AI's $650 Billion Funding Wave: Credit Crisis or Just a Repricing?

AI capex is hitting credit markets when spreads leave little room for error

This is a funding surge meeting a thin cushion. Hyperscalers are targeting roughly ~$650bn in AI-related CapEx this year, and if a large share is funded through public bonds, the supply pressure can show up quickly. The timing matters because investors are being asked into that supply surge while US high-yield spreads at 289 bps still sit in the bottom decile. In other words, compensation is low and room for error is tighter.

Why tight spreads make the timing sensitive

Tight spreads are exactly what encourage issuance. When pricing is compressed, primary demand can look comfortable until it starts testing secondary-market resilience. The bullish read is that much of today's AI spend is being led by strong operators that are well-capitalized with strong cash flow. The more cautious read is that even healthy fundamentals may not fully protect spreads if risk appetite turns.

Why this still looks like a concentration, not a broad credit break

This supply wave is concentrated rather than evenly spread across the credit universe. Tech/AI-linked issuers in U.S. IG bond indices represent ~15%, so the immediate pressure is less about systemwide credit failure and more about whether a concentrated block of high-profile issuers can be absorbed without a larger repricing.

The borrower matters more than the AI label

The key question is not whether AI-related debt is real; it is. The more important question is who is borrowing, because that determines where spread stress is most likely to start.
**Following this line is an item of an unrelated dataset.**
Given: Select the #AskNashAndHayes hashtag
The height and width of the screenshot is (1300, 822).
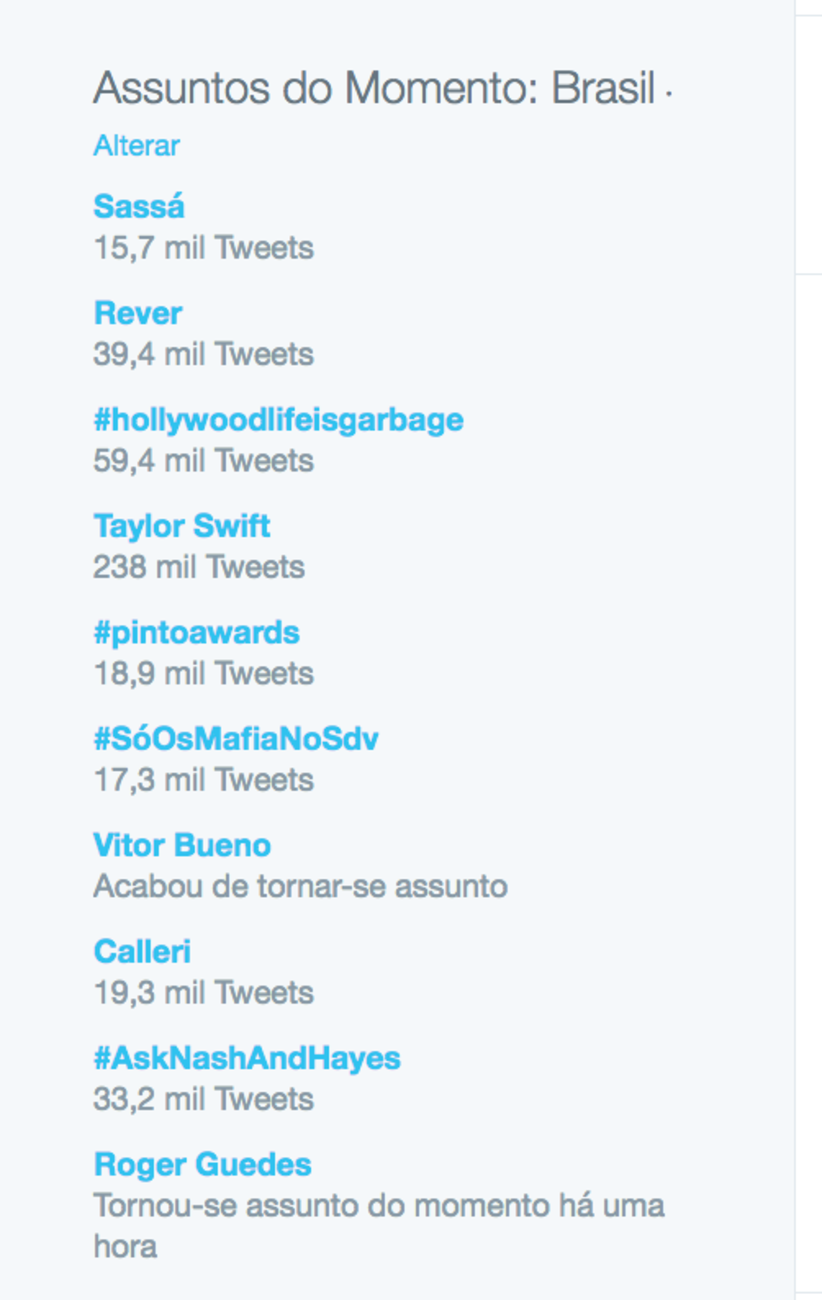Looking at the screenshot, I should (x=247, y=1058).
Record IG supply adds to the backdrop

US investment-grade supply is now expected to rise about 25% to a record $2.25 trillion. At the same time, a global USD 5 trillion–USD 7 trillion global capital expenditure (capex) wave over the next five years is being discussed as AI competition pushes hyperscalers and related infrastructure players to spend aggressively. That combination makes this a meaningful supply environment, even if the strongest issuers can still fund comfortably.

Top-tier issuers look more resilient

The largest cloud vendors and other top-tier AI spenders have direct access to public IG markets and stronger balance sheets, so the most likely first-order effect is marginal spread pressure rather than an immediate widening episode. For now, the clearest credit distinction remains between well-capitalized leaders and borrowers that depend more heavily on layered or project-level funding.

The weaker part of the stack could feel stress first

The more delicate risk sits lower in the funding stack, where data-center securitizations, project finance, and private credit can introduce extra complexity. That matters because funding needs do not disappear when one channel tightens. If private or structured markets become harder to access, marginal borrowers may look to other lanes, which can push more refinancing activity back toward public bonds.

Reuters also notes that pressure in private credit has been a drag on inflows, which supports the view that investor caution may first show up outside public spreads before it fully feeds back into them.

Positioning should focus on borrower quality and funding structure

This looks more like a concentration trade than a blanket call on credit. With Tech/AI-linked issuers in U.S. IG bond indices represent ~15%, the safer preference is toward borrowers that are well-capitalized with strong cash flow.

What to watch:

  • Issuance that moves from strong balance-sheet operators to more complex or collateral-dependent structures
  • Signs that private credit and securitized channels are becoming less accessible or more expensive
  • Spread behavior in adjacent credit segments if lower-quality exposure migrates toward more liquid markets

The practical takeaway is straightforward: stronger issuers are more likely to absorb the supply shock, while the real pricing test probably comes from borrowers where repayment depends more heavily on intricate structures or assets that could be more sensitive to delays in AI revenue cycles.